Among IRI’s top 25 vendors of 2019, 16 beer companies grew portfolio-wide dollar sales. Boston Beer Company remained the top-selling craft beverage maker and is now the sixth-largest beer company overall. Driven by sales growth of hard tea and seltzer, Boston Beer increased dollar sales 25.1%, to nearly $1.3 billion, in 2019.

Several top craft breweries also grew portfolio-wide dollar sales in 2019, including Sierra Nevada (+4.2%), New Belgium (+10.3%), Lagunitas (+0.7%), Founders (+7%), the CANarchy Craft Brewery Collective (+29.3%), Firestone Walker (+20.8%), Bell’s Brewery (+5.7%), Sweetwater (+5.1%), and the parent company of Victory, Southern Tier and Sixpoint, Artisanal Brewing Ventures (+17.1%).

2019 wasn’t as kind to other craft beer makers, including D.G. Yuengling & Son (-3.8%), Shiner-maker Gambrinus (-6.3%), CBA (-1.8%), Stone Brewing (-8.2%), and Deschutes Brewery (-0.6%).

As for the country’s two largest beer companies, Anheuser-Busch InBev and Molson Coors, both improved their dollar sales trends. A-B grew dollar sales 1.2%, finishing 2019 with $15 billion in dollar sales, while sales of Molson Coors’ products declined 0.8%, to nearly $7.4 billion. However, Molson Coors’ trends were a marked improvement over 2018, when the company’s sales declined 2.9%.

A-B, the world’s largest beer manufacturer, now owns the two top-selling beer brands in the U.S. Despite a nearly 5% decline, Bud Light sales topped $5 billion, making it by far the top-selling beer brand in the U.S. Michelob Ultra is now the second best selling beer brand in the U.S., after growing dollar sales 16.7%, to $2.3 billion.

Meanwhile, Budweiser has fallen outside of the top five beer brands — despite selling about $1.8 billion of product, after declining more than 4% yet again.

As for Molson Coors, Miller Lite helped reverse the company’s negative trends, increasing sales 1.6%, to more than $2 billion, last year. However, Coors Light, the No. 3 beer brand in the U.S., declined 1.5%, to $2.2 billion.

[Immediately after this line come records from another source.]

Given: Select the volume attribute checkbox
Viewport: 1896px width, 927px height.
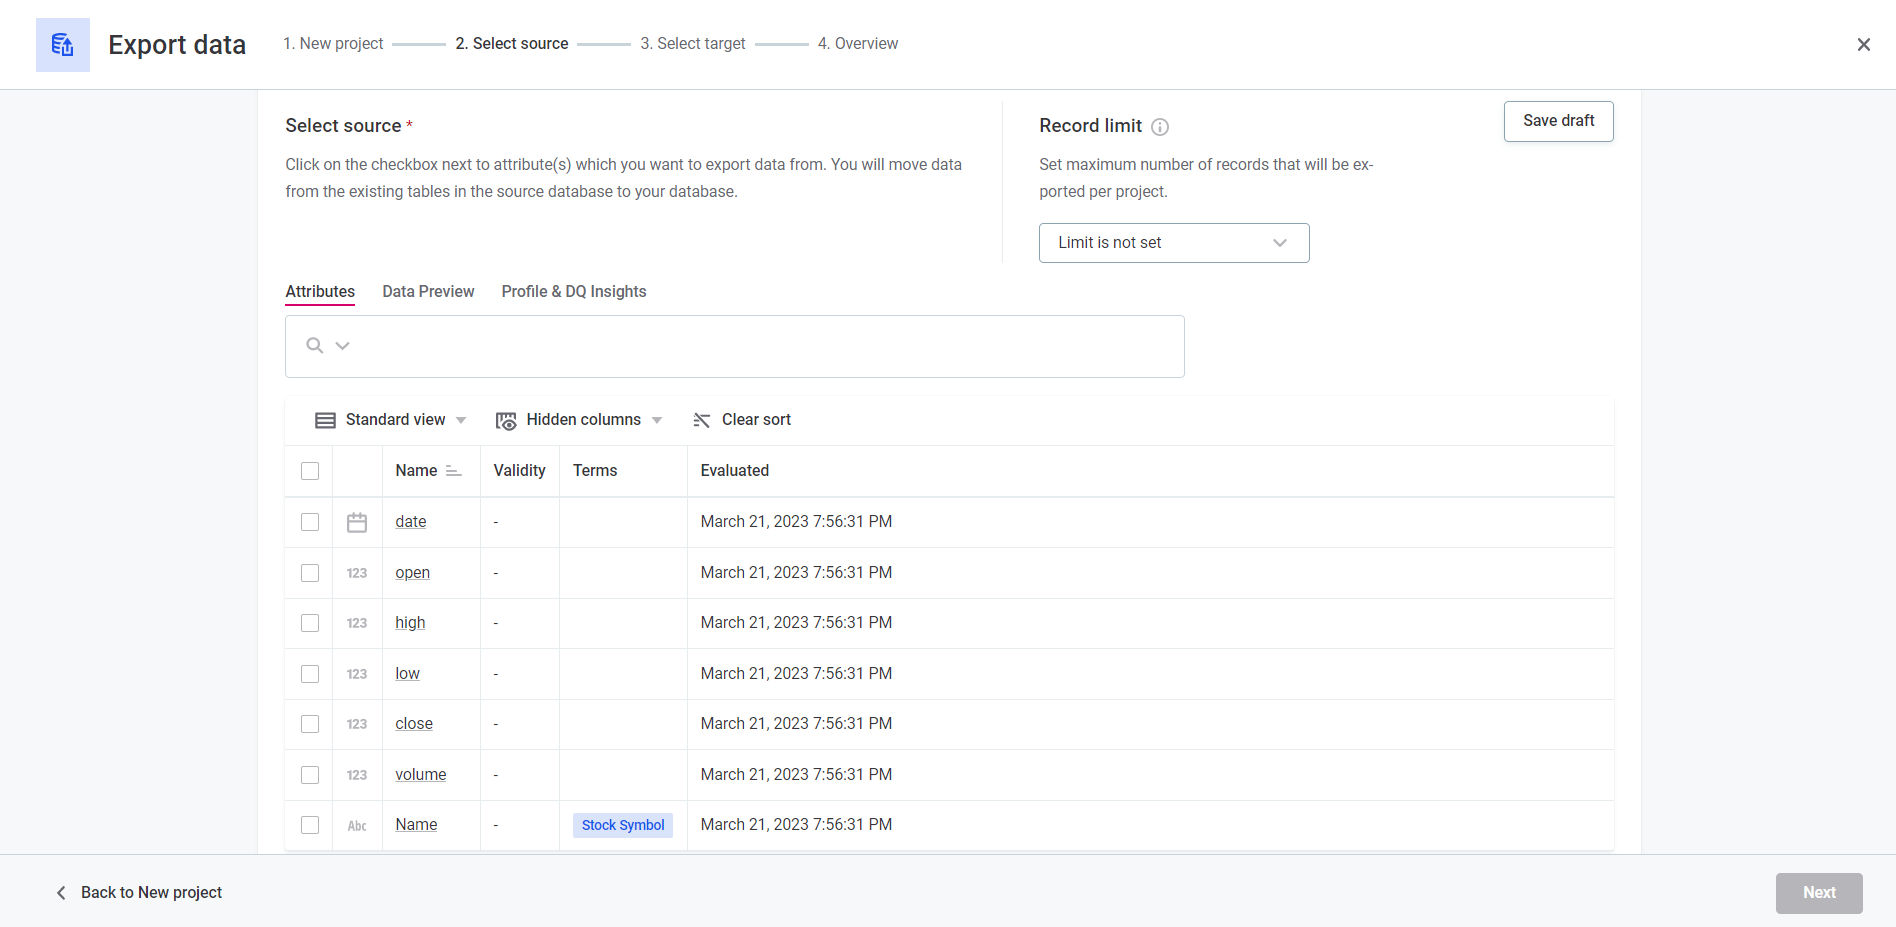Looking at the screenshot, I should (310, 775).
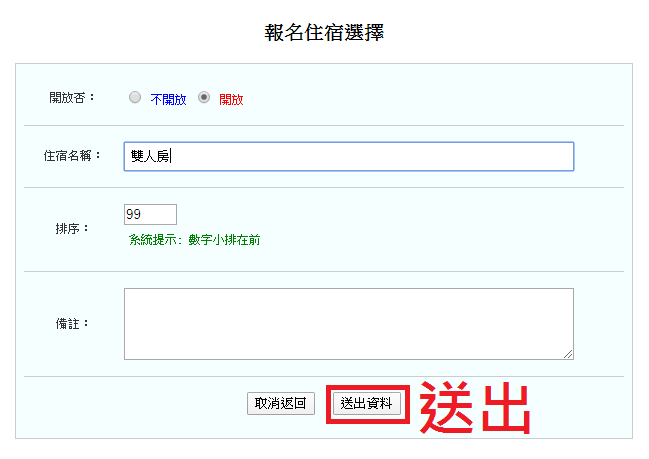The image size is (649, 459).
Task: Click the 備註 textarea resize handle
Action: 568,353
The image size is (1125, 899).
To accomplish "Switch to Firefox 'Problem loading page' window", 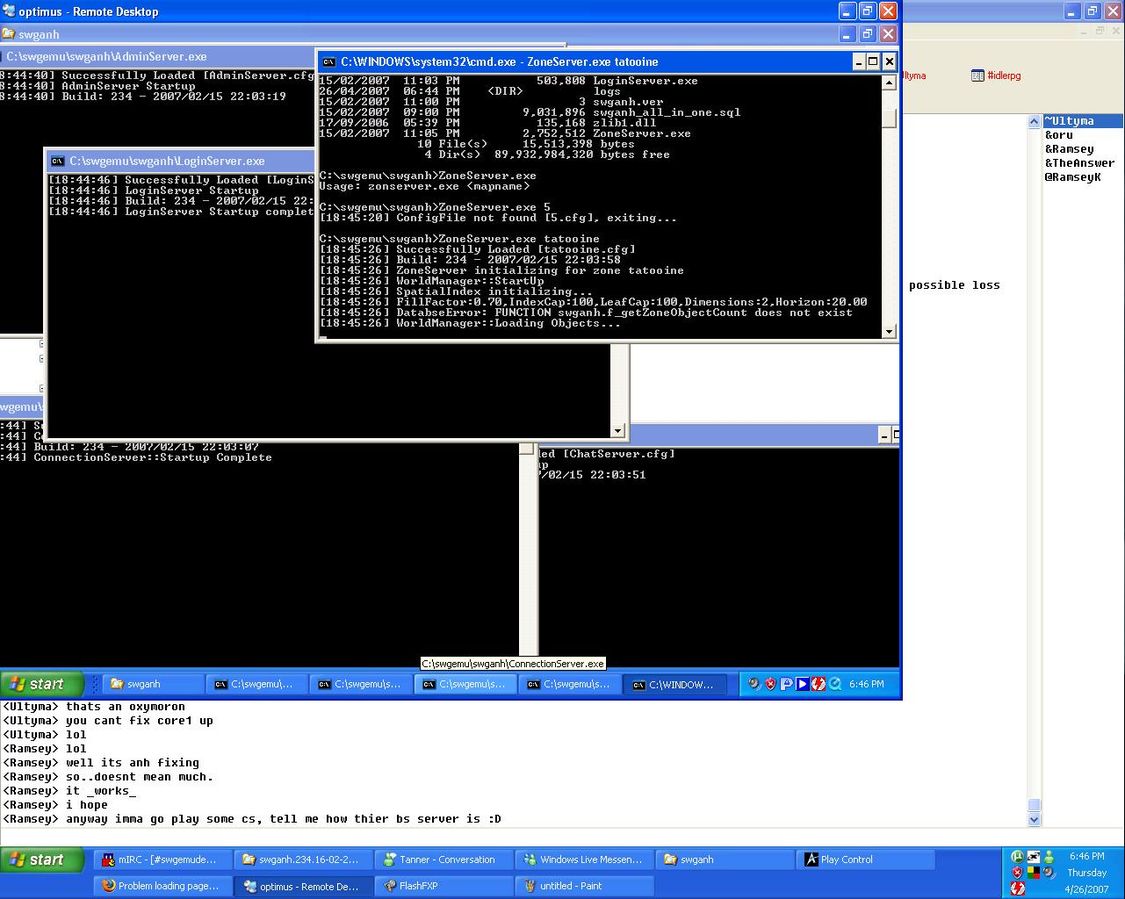I will 160,886.
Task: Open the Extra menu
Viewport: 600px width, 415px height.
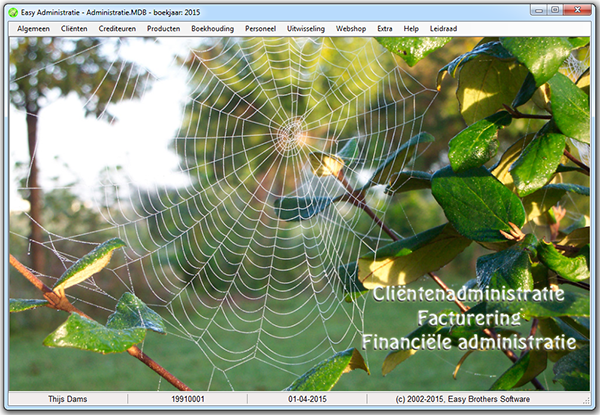Action: [x=385, y=29]
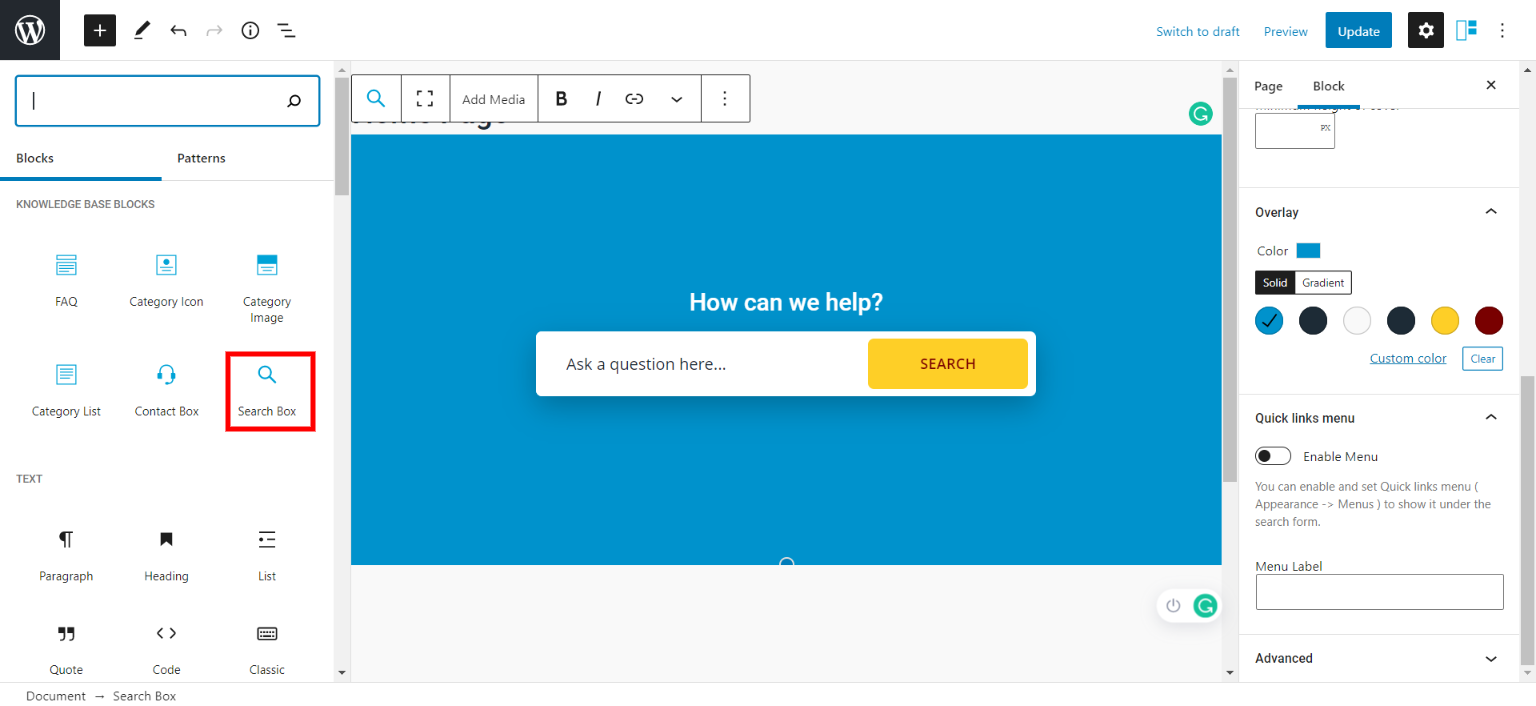
Task: Select the FAQ block
Action: point(66,280)
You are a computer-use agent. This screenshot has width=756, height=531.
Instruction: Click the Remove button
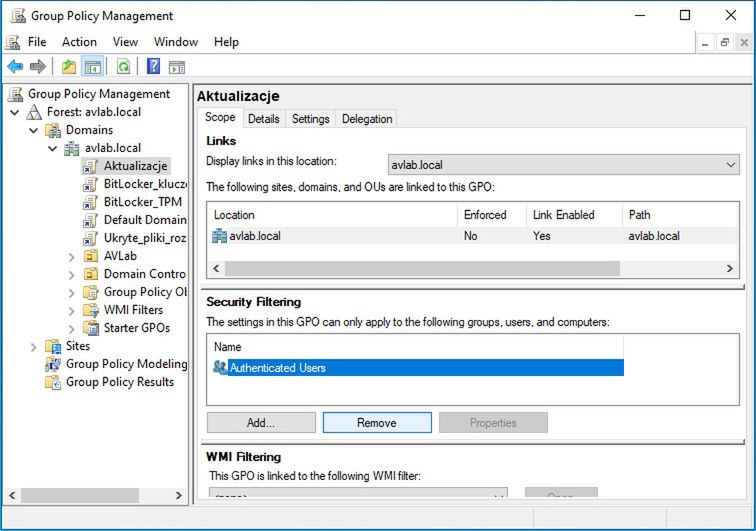377,423
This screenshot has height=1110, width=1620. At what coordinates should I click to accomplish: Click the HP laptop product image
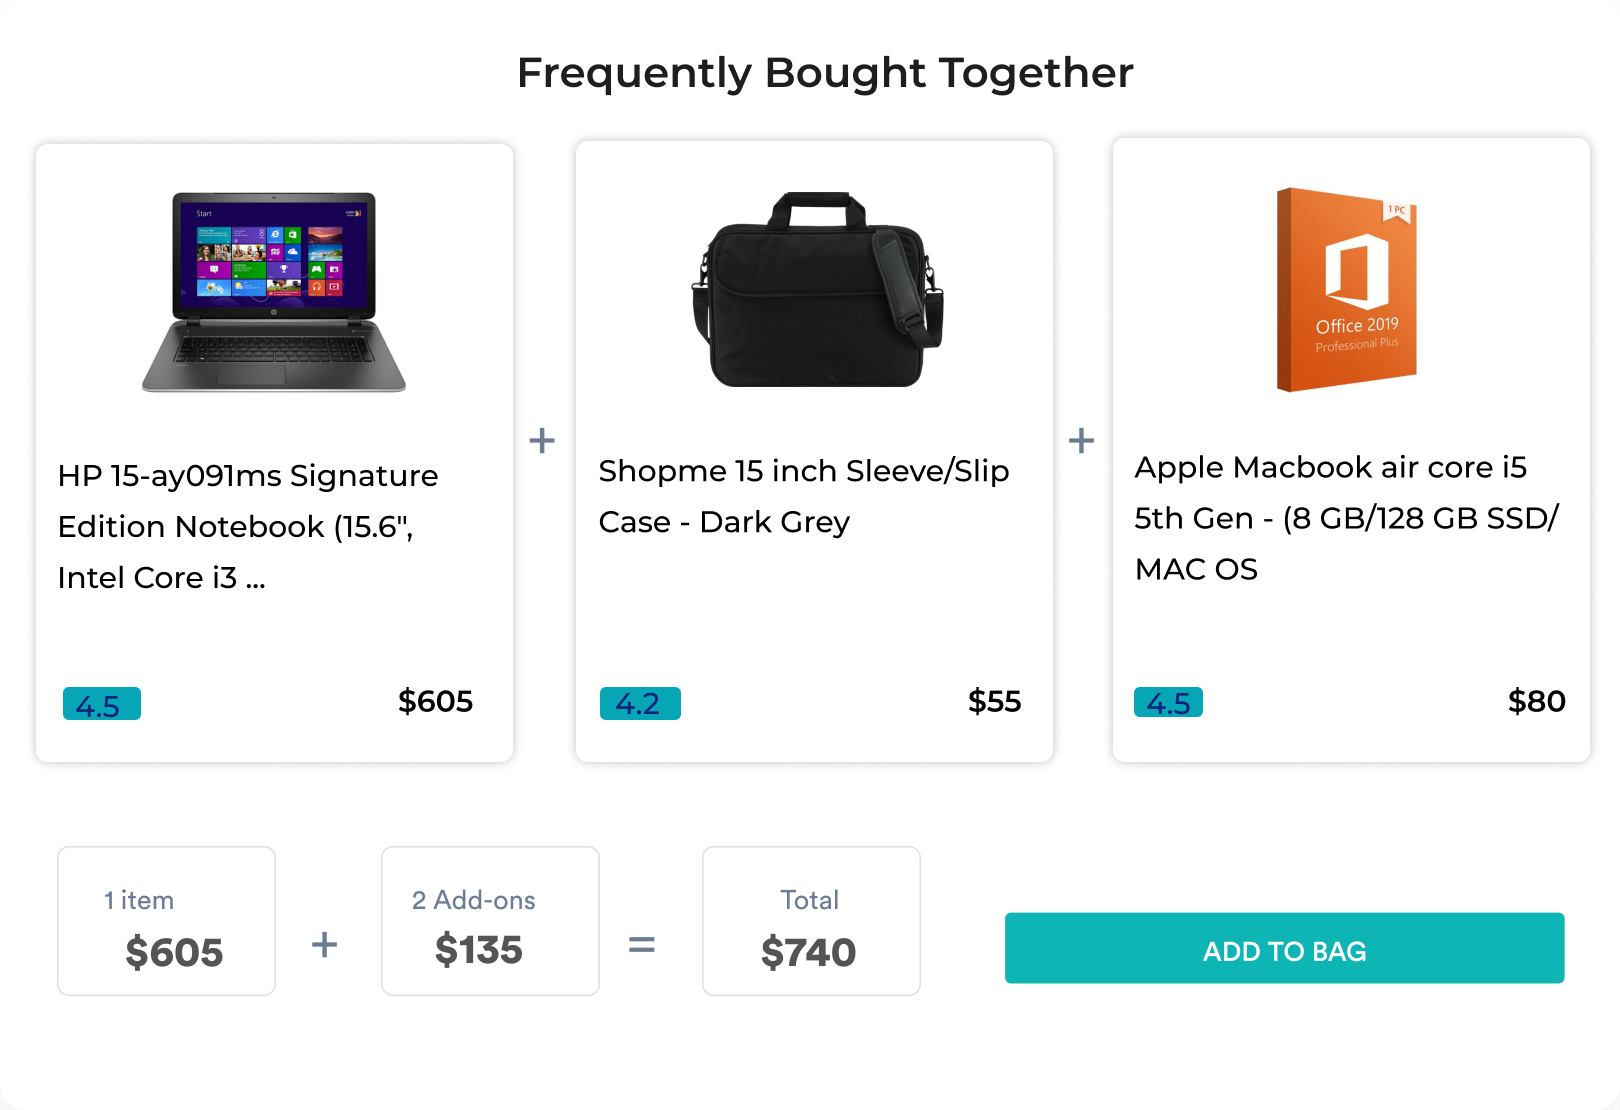pyautogui.click(x=274, y=291)
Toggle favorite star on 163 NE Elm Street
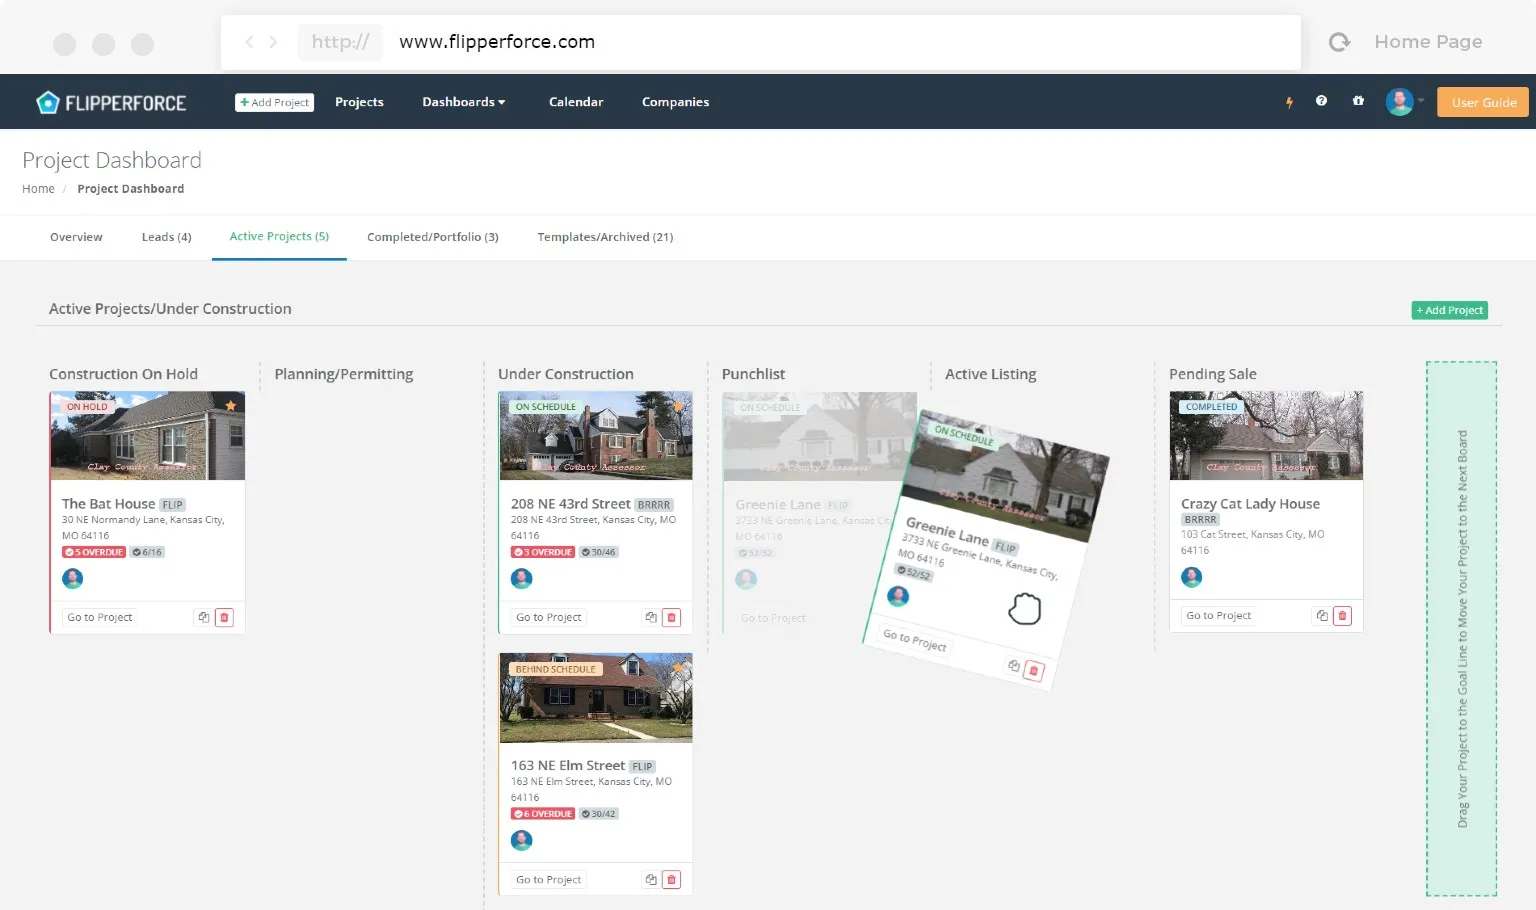The height and width of the screenshot is (910, 1536). pyautogui.click(x=679, y=668)
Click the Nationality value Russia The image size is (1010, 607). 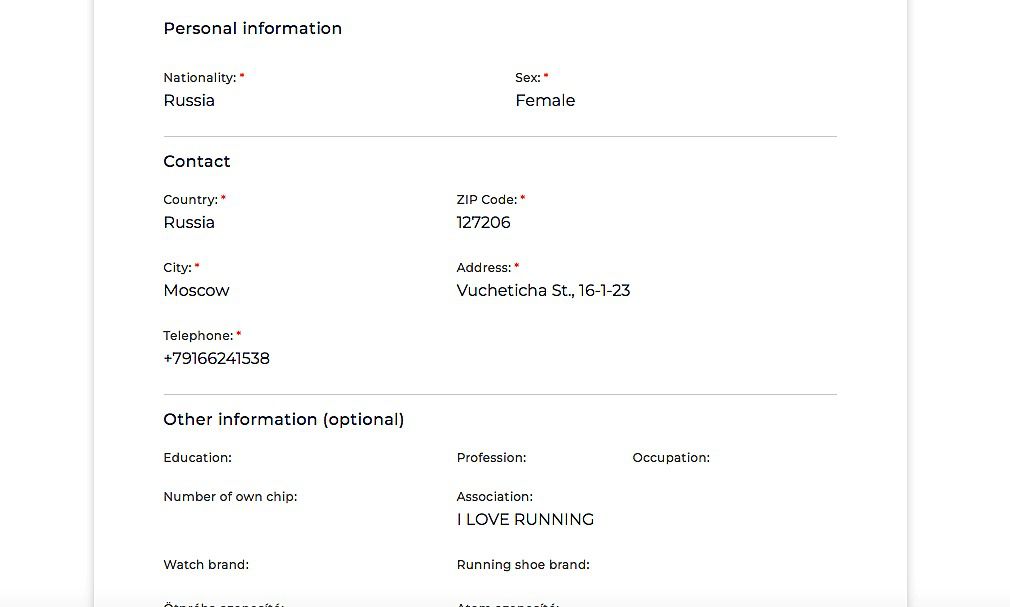pyautogui.click(x=189, y=101)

Modelo Especial’s ascent has continued with the brand becoming the fourth best-selling beer in the country, after posting dollar sales growth of 18.8%, to about $2.1 billion.

Dollar sales of Constellation Brands’ portfolio, which includes Modelo, Corona and Pacifico, increased 11.1%, to nearly $5.1 billion. Constellation’s other top Mexican import brand, Corona Extra, increased sales 2.4%, to about $1.8 billion.

The trends weren’t as good for Heineken USA (-2.5%) and Pabst Brewing Company (-7.9%), which both declined last year.

And FIFCO USA, known for FMB offerings such as Seagram’s, Pura Still, Hemptails and Fun Wine, and beer brands Labatt, Genesee, Magic Hat, Pyramid and Portland Brewing, rounded out the top 10 overall vendors, increasing dollar sales 3.8%.